My heart immediately started racing and I sprang into action. I ran around to the side door and went to the kitchen cabinet and grabbed my bright pink rubber gloves. Because, neon pink rubber gloves make housework fun, right?
I hurriedly put them on and then went to the butcher block containing my kitchen knives. I secured my hand around the biggest butcher knife and pulled it out. Where’s Crocodile Dundee when you need him? I ran over to the front door and took inventory of the situation.
The snakes head and a good portion of its nasty, slithery body was in the house, trapped under the front door. Check your door seals people!
I lifted the knife up and slammed it down on the head of the snake and it sliced the head off. I had to do it one more time as there was still a tiny bit still attached. Only by the grace of God did I manage to hit it in the same spot. Blood splattered.
After severing its nasty head, the mouth was still opening and closing. Shivers! I ran back to the kitchen cabinet and grabbed a plastic bag to cover it’s head.
I called my son in my continued state of panic. After he got done laughing at my story, he told me to grab the kitchen tongs. Brilliant! I for sure had no plan of what to do after the murder. You need people to help after the fact. If you don’t have people, get some!
I went back outside to the front door. I opened the screen door. There was the body of the snake, in between the front and screen doors. Still moving. Are you freaking kidding me?
I grabbed the body with the tongs. I opened the front door and lifted the body up and carried it out back and threw it in the brush. Then I went back and picked up the serpent head and threw that in the road.
My thought was there wasn’t enough vehicles traveling the road to run it over and annihilate into oblivion. After all that, I went inside and cleaned up the scene of the crime.
I have prayed over my house since I moved in. One of the prayers is that nothing is able to get in my house that is not authorized by God. Y’all! That snake tried and how it got trapped in between the doors is beyond my comprehension.

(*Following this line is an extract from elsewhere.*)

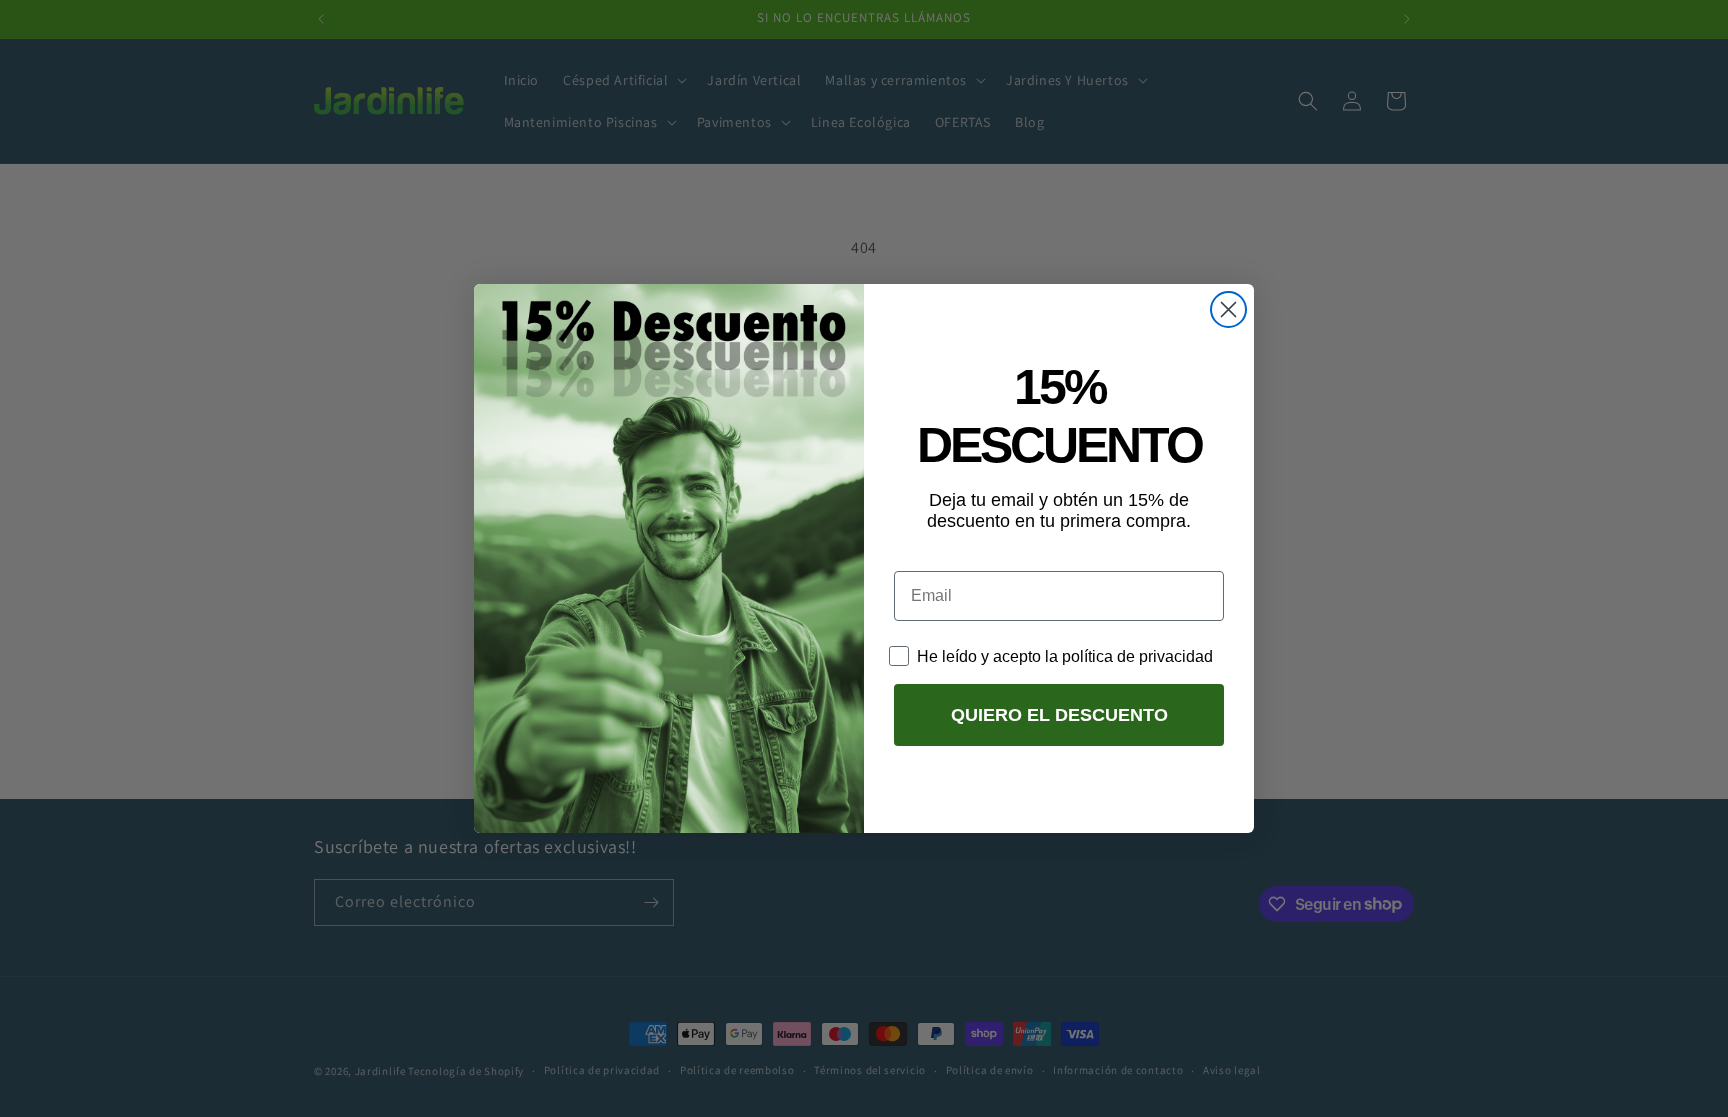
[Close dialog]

Where the strength and courage came from to do what I did, is also beyond me. The whole time I was scared out of my freaking mind. All I knew is I didn’t want that snake slithering around in the house. How I didn’t see it entering the house befuddles me. That’s a fun word, befuddle.
I share this as a reminder that life moves quickly. We don’t always know what’s on the opposite side of the door. For that snake, it was a crazy lady with a knife.
Be careful what door you walk through. There’s only a split second between life and death. The enemy comes to kill, steal, and destroy. Jesus came to give you life. Choose wisely.